- [WHAT THIS TASK INVOLVES]:
Beginning with the line where "Task: Click the attachment entry 产品技术要求" appears, restate each line word for word until the data ends. Pictures do not go in.

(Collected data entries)
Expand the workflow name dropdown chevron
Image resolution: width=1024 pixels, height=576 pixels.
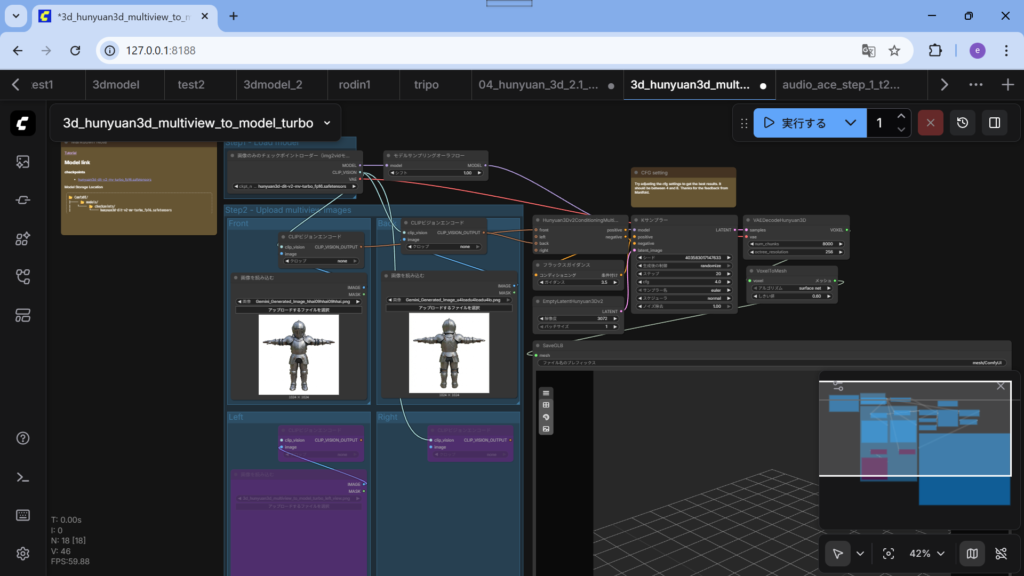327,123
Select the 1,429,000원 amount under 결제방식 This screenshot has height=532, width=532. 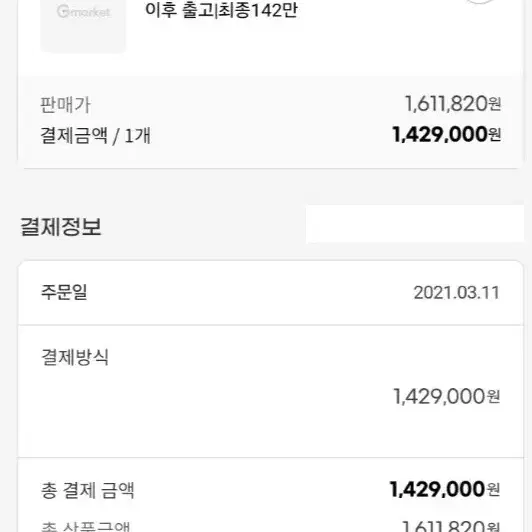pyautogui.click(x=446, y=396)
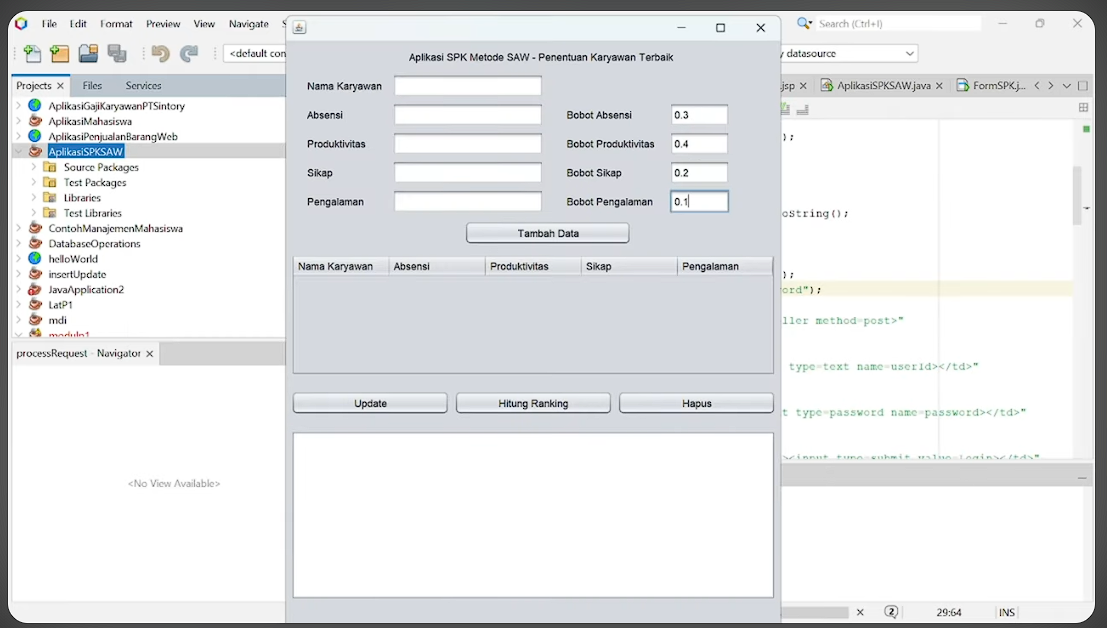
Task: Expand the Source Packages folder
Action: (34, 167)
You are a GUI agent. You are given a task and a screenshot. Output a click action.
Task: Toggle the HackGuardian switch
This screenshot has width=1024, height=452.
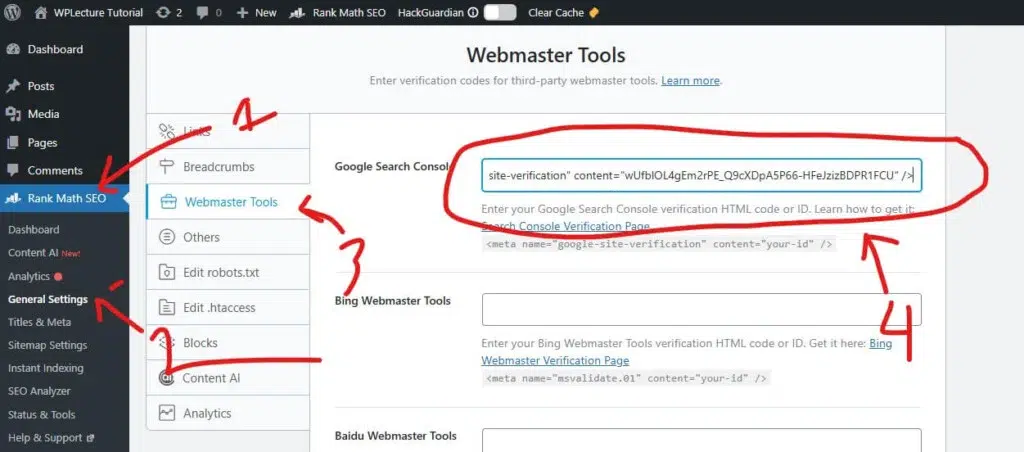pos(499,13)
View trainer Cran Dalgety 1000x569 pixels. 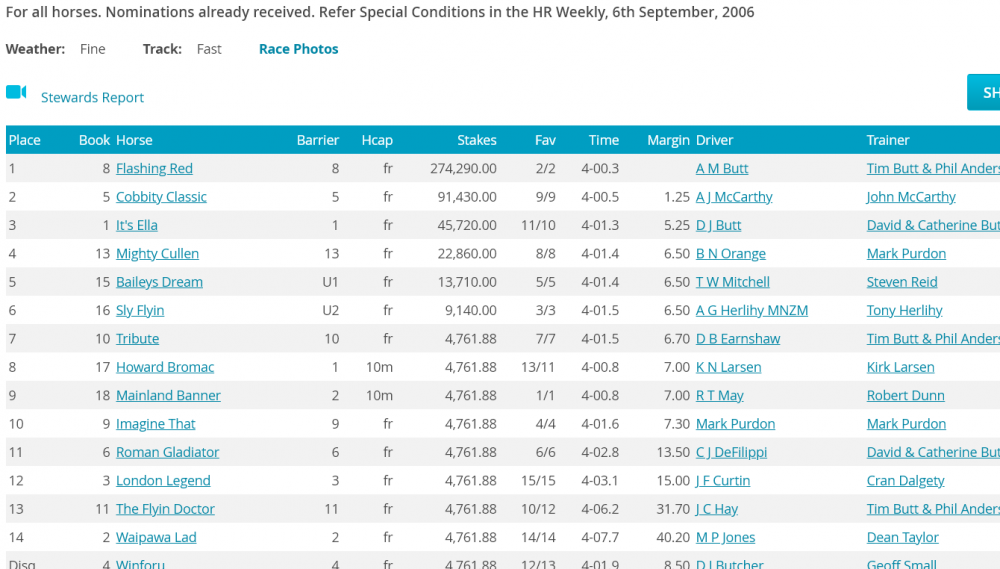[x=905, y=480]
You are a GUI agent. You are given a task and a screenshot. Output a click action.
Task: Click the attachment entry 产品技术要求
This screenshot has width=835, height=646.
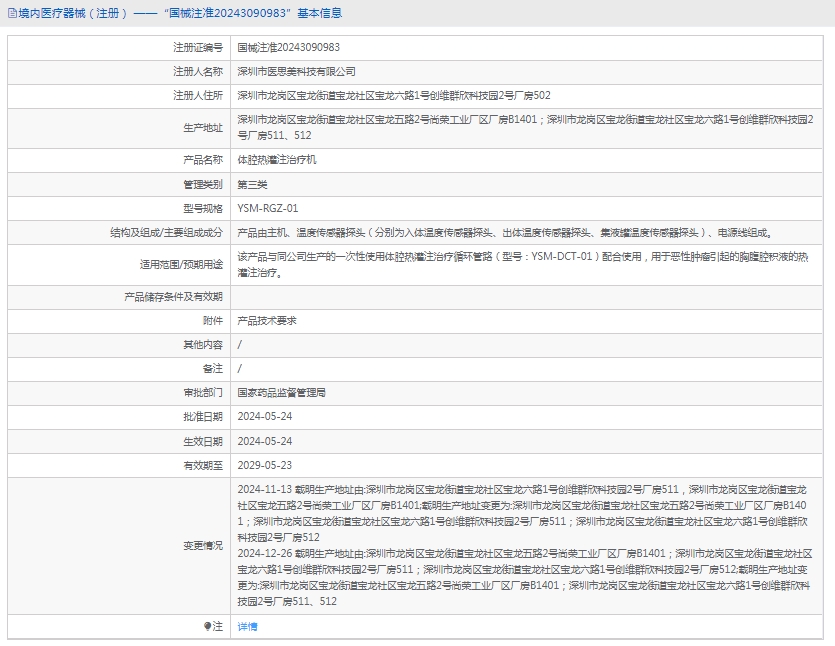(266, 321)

- [WRITTEN RESPONSE]:
Task: Click the attachment entry 产品技术要求
This screenshot has width=835, height=646.
(266, 321)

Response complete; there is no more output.